“Come up here to headquarters,” said one of the Rebel officers to them as they stood talking to us; “and we'll parole you.”
“O go to h—- with your parole,” said the spokesman of the crowd, with nonchalant contempt; “we don't want none of your paroles. Old Billy'll parole us before Saturday.”
To us they said:
“Now, you boys want to cheer right up; keep a stiff upper lip. This thing's workin' all right. Their old Confederacy's goin' to pieces like a house afire. Sherman's promenadin' through it just as it suits him, and he's liable to pay a visit at any hour. We're expectin' him all the time, because it was generally understood all through the Army that we were to take the prison pen here in on our way.”
I mentioned my distrust of the concentration of Rebels at Cheraw, and their faces took on a look of supreme disdain.
“Now, don't let that worry you a minute,” said the confident spokesman. “All the Rebels between here and Lee's Army can't prevent Sherman from going just where he pleases. Why, we've quit fightin' 'em except with the Bummers advance. We haven't had to go into regular line of battle against them for I don't know how long. Sherman would like anything better than to have 'em make a stand somewhere so that he could get a good fair whack at 'em.”
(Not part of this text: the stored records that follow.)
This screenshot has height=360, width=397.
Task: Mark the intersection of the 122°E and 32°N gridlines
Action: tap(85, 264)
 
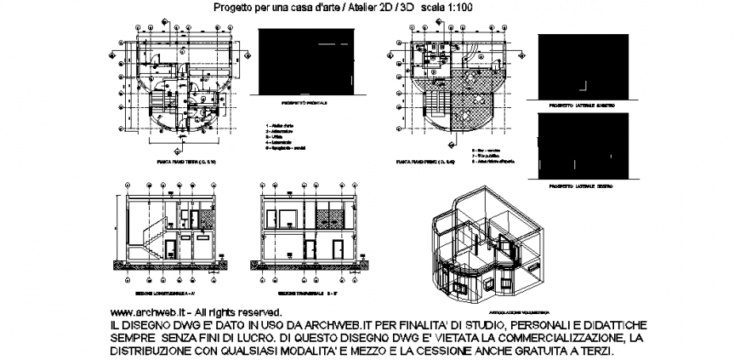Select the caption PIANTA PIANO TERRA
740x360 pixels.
click(186, 160)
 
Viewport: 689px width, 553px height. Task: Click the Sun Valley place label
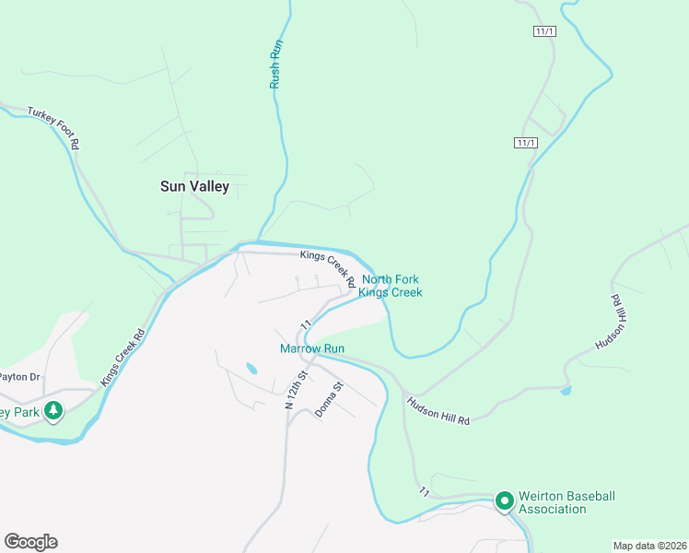tap(194, 185)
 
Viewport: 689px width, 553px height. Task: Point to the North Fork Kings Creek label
tap(390, 286)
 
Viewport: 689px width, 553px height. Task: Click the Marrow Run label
tap(312, 348)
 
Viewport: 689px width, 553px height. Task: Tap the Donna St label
tap(329, 400)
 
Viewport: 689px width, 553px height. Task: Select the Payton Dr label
tap(20, 376)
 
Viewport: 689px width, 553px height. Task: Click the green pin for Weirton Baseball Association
tap(504, 501)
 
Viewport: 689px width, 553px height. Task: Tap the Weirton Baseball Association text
tap(566, 502)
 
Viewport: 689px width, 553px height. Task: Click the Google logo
tap(30, 542)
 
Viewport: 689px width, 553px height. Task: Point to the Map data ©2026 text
tap(649, 545)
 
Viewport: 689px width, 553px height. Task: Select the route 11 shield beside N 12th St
tap(303, 325)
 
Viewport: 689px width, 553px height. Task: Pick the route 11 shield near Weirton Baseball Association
tap(425, 490)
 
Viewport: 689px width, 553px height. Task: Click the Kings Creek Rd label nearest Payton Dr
tap(123, 356)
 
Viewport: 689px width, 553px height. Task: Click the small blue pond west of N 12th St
tap(251, 369)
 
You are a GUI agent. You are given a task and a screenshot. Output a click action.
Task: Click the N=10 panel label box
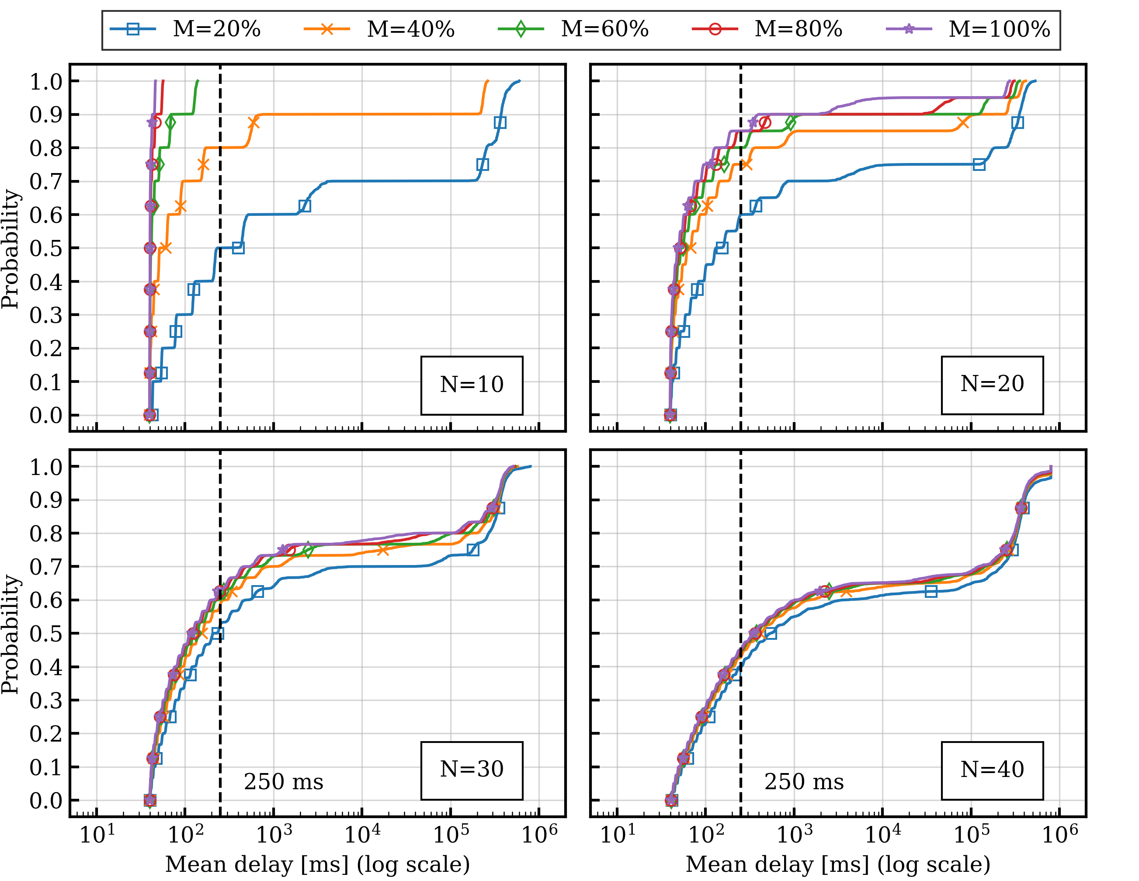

No one can imagine the effect of all this upon us. It was better than a carload of medicines and a train load of provisions would have been. From the depths of despondency we sprang at once to tip-toe on the mountain-tops of expectation. We did little day and night but listen for the sound of Sherman's guns and discuss what we would do when he came. We planned schemes of terrible vengeance on Barrett and Iverson, but these worthies had mysteriously disappeared—whither no one knew. There was hardly an hour of any night passed without some one of us fancying that he heard the welcome sound of distant firing. As everybody knows, by listening intently at night, one can hear just exactly what he is intent upon hearing, and so was with us. In the middle of the night boys listening awake with strained ears, would say:
“Now, if ever I heard musketry firing in my life, that's a heavy skirmish line at work, and sharply too, and not more than three miles away, neither.”
Then another would say:
“I don't want to ever get out of here if that don't sound just as the skirmishing at Chancellorsville did the first day to us. We were lying down about four miles off, when it began pattering just as that is doing now.”